The dedicated bankruptcy court has allowed an extension of 90 days for the Corporate Insolvency Resolution Process (CIRP) of Dewan Housing Finance Corporation (DHFL).

This means the lenders of the company have now time until January 5, 2021, for coming up with the revival plan for the company.

The Mumbai bench of the National Company Law Tribunal (NCLT) has allowed the extension for the resolution process of the company and has also allowed the administrator’s plea for the exclusion of the time of lockdown from the CIRP process.

“This bench is of the conscientious view that the present application is bona fide and grounds submitted for the exclusion and extension of CIRP period are genuine for the completion of CIRP and CoC also passed a resolution with 97.7% vote share,” said judicial member Janab Mohammed Ajmal and technical member Ravikumar Duraisamy in their order of October 14.

The administrator of the DHFL, R Subramaniakumar informed the tribunal that the central government had imposed the lockdown from March 25 till May 31, 2020. However, in Maharashtra, the lockdown was extended until July 31, 2020, and therefore a period of 129 days should be excluded from the CIRP process.

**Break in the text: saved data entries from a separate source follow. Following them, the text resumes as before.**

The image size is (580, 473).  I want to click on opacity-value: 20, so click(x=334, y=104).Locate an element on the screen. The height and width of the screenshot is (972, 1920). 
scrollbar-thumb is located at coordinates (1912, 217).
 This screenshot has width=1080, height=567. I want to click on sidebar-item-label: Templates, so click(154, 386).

“Hence, the CIRP period of the Corporate Debtor which was to expire on May 31, would now end on October 7,” argued the administrator of the DHFL. “The present application is filed for an extension of CIRP period by 90 days i.e. up to January 5, or such period excluding the period of lockdown under Section 12(2) of the Insolvency and Bankruptcy Code (IBC).”

According to Ashish Pyasi Associate Partner Dhir & Dhir Associates, this is another example of the pragmatic approach taken by the hon’ble tribunal to enable the affected process to achieve the objective of the code of maximisation of value of assets.

“This will give additional time to the administrator and will help in taking the process to a more fruitful end for all the stakeholders,” says Pyasi

The troubled home financier has been in a liquidity crisis for over a year. Last year, on November 20, the RBI had superseded its board and placed it under an administrator. Subsequently, the central bank appointed a three-member advisory committee comprising Rajiv Lall, executive chairman of IDFC First Bank; NS Kannan, MD of ICICI Prudential Life, and NS Venkatesh, CEO of the Association of Mutual Funds in India.

When the tribunal admitted the RBI’s plea, DHFL owed over Rs 83,800 crore to banks, the National Housing Board, mutual funds and bondholders. Of this, about Rs 74,000 crore was secured, while over Rs 9,800 crore was unsecured.

With the RBI’s announcement of the insolvency resolution process for DHFL, an interim moratorium on all claims on the company also kicked in.